[Opening Source information section]

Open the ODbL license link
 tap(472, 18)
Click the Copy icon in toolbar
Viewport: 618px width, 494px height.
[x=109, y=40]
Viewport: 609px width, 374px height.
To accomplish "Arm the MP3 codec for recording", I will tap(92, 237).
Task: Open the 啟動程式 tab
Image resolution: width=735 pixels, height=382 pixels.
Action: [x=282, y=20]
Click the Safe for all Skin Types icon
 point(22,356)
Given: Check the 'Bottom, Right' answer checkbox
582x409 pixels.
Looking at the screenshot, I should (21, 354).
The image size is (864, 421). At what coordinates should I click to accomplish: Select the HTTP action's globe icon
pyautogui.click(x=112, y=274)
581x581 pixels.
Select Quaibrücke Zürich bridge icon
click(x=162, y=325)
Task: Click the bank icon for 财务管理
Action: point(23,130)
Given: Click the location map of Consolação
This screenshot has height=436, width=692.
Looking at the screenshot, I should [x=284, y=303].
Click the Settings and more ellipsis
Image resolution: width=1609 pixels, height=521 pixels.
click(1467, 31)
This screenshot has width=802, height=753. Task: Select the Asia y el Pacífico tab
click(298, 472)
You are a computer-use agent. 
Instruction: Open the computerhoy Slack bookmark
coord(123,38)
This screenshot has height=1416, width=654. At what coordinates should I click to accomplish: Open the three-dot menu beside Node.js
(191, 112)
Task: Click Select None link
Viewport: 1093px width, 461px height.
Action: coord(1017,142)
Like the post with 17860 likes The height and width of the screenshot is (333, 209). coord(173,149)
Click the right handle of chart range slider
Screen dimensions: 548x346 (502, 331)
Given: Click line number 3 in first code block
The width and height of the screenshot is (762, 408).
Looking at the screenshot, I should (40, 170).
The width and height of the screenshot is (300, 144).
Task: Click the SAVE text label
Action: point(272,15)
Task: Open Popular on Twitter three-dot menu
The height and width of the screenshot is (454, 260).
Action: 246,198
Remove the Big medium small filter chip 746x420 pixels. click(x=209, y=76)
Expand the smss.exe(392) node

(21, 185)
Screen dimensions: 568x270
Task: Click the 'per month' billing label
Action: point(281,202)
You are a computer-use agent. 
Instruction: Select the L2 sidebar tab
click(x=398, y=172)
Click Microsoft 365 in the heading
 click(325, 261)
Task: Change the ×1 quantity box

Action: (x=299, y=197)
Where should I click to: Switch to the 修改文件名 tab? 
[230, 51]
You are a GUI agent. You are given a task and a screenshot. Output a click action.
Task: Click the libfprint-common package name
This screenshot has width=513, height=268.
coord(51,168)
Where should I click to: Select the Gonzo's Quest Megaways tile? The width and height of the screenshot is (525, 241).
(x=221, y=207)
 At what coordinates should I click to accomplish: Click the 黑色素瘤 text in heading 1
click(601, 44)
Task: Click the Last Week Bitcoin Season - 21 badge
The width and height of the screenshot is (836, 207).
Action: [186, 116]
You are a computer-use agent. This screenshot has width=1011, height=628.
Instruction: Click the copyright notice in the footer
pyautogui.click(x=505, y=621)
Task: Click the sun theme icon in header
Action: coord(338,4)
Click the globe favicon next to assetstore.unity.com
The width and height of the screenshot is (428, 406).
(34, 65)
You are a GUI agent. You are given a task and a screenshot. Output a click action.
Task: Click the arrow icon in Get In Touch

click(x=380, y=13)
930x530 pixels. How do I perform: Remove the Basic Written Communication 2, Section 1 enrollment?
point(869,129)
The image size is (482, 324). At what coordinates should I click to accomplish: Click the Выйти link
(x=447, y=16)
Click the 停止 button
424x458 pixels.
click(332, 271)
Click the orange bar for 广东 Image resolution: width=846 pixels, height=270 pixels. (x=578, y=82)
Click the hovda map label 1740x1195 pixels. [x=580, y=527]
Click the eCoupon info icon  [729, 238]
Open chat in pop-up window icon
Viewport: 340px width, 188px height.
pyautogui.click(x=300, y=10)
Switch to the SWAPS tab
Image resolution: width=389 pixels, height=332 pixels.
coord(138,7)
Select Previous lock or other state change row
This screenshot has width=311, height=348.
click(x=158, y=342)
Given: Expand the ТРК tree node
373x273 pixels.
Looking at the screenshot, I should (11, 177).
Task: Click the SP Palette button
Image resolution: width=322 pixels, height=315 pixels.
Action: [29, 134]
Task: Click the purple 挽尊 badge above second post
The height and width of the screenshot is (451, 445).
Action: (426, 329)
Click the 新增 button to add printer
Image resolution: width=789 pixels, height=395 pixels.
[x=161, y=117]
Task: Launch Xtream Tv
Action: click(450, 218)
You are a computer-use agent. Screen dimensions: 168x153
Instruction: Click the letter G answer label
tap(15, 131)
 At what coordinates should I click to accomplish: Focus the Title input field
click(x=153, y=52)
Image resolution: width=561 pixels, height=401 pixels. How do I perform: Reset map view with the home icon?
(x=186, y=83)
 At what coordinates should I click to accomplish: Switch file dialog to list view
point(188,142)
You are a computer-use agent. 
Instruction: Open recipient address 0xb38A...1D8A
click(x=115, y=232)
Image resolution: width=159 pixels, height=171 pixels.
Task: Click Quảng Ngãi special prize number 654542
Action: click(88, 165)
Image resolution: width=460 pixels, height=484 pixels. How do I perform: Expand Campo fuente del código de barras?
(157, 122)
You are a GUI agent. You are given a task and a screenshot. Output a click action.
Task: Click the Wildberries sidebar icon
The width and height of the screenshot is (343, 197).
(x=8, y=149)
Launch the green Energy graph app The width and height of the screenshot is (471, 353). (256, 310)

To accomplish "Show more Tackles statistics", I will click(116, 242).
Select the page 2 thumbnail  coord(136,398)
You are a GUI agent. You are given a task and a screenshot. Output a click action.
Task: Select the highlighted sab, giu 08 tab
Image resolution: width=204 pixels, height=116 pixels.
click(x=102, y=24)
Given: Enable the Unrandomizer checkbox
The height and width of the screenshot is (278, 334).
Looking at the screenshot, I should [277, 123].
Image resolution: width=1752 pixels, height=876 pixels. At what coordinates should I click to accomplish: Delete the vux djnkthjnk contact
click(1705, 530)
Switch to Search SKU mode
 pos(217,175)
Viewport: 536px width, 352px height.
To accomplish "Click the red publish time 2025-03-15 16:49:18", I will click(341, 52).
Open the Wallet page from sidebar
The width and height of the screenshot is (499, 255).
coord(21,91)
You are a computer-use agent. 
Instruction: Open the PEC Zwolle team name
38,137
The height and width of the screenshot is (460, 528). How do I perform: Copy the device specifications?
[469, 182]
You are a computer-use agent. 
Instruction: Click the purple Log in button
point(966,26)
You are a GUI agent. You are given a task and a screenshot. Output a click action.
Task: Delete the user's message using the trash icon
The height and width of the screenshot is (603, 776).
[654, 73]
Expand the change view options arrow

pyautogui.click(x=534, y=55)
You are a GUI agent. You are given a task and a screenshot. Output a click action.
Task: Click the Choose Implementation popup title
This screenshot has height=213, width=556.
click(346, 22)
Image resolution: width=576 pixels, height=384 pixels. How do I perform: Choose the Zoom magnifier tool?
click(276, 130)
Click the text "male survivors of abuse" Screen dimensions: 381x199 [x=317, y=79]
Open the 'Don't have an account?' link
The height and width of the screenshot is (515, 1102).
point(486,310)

[Closing Source information section]

Across the entries above, work out how many lines include the string "will", and report only that figure.

3